Rent Snafus Plague Hurricane EvacueesSunday November 13, 2005 4:31 PM
AP Photo LASS103
By LARA JAKES JORDAN
Associated Press Writer
WASHINGTON (AP) - Only $114 a month stands between Shawn Williams,
a Hurricane Katrina evacuee, and eviction from her temporary apartment
in suburban Houston. Williams can afford to pay out of her own pocket
and is willing to do so to make up the difference between the $633
voucher she gets in federal housing aid and the apartment's $747 rent.
But a bureaucratic snag prevents her from closing the gap on her own.

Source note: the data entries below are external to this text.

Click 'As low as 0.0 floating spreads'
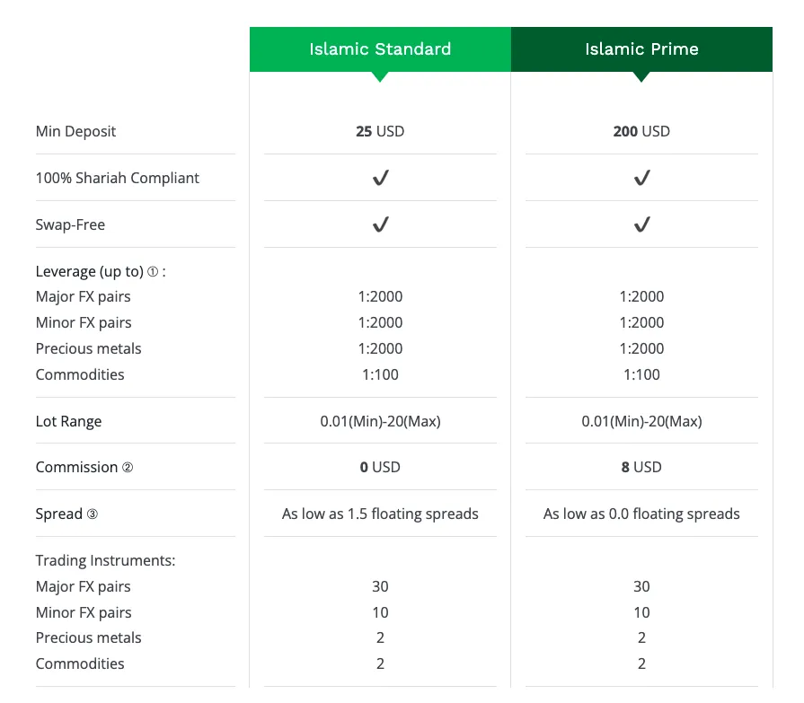 coord(641,514)
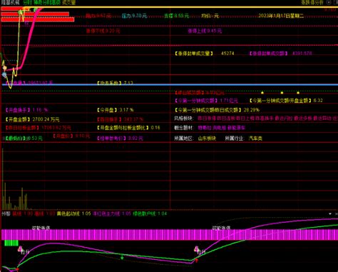Click the tallest volume bar at chart's left edge

pyautogui.click(x=3, y=179)
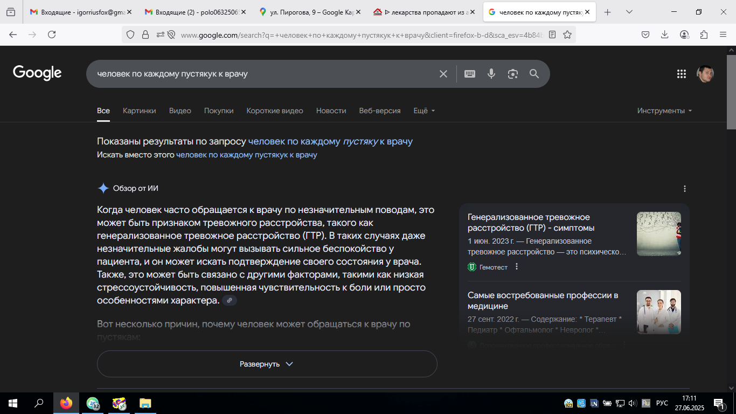Viewport: 736px width, 414px height.
Task: Open the Инструменты dropdown
Action: pos(664,111)
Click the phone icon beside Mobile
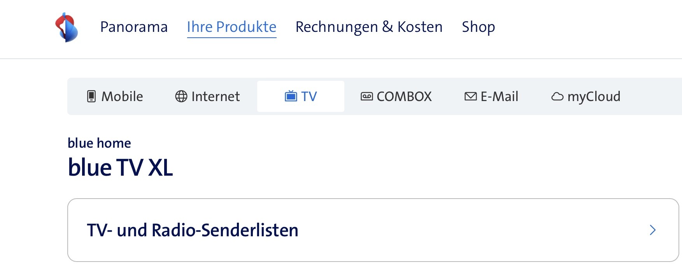Screen dimensions: 682x267 pyautogui.click(x=91, y=96)
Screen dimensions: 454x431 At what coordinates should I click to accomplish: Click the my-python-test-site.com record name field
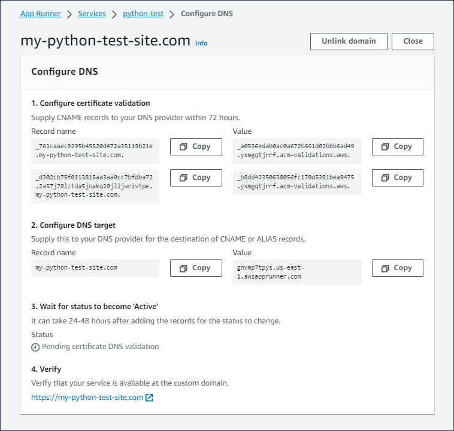(x=95, y=268)
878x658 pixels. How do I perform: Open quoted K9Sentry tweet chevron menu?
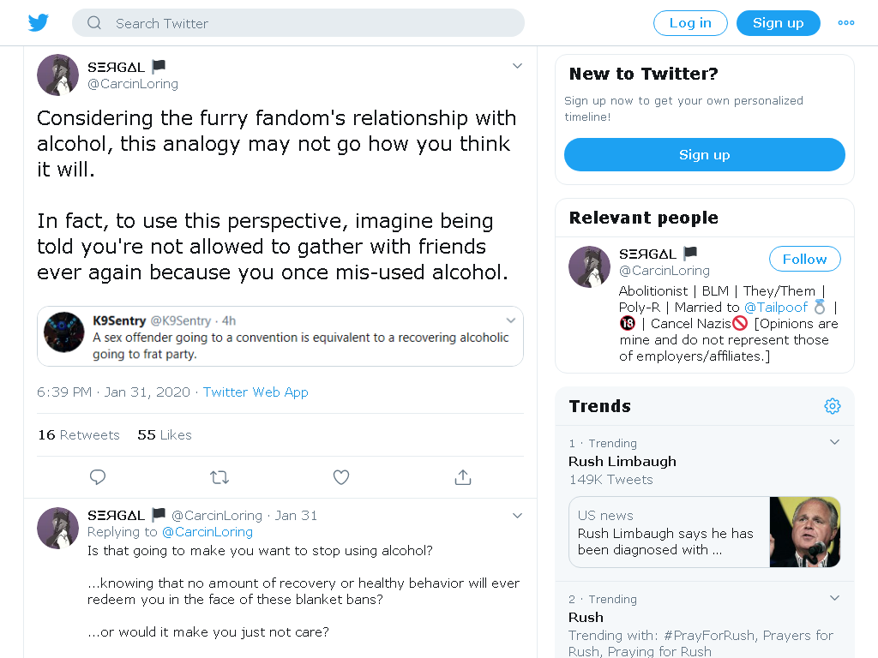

Now, after paying the entire rent herself for months because the
landlord cannot accept the voucher, Williams says she is running out
of money and fears losing the two-bedroom apartment where she has
lived with her disabled husband and teenage son since fleeing New
Orleans more than two months ago.
The government's disaster relief agency says help is on the way for
Williams and other evacuees caught in the frustrating tangle that
prevents landlords from accepting more rent money than what
Washington is willing to cover.
It is a problem in Houston and elsewhere where rents set by the market
outpace the government's gauge for determining aid levels. For
families, it is making it harder to find long-term housing. For
cash-strapped cities, it is adding to their financial woes and
depleting their resources for helping hurricane victims.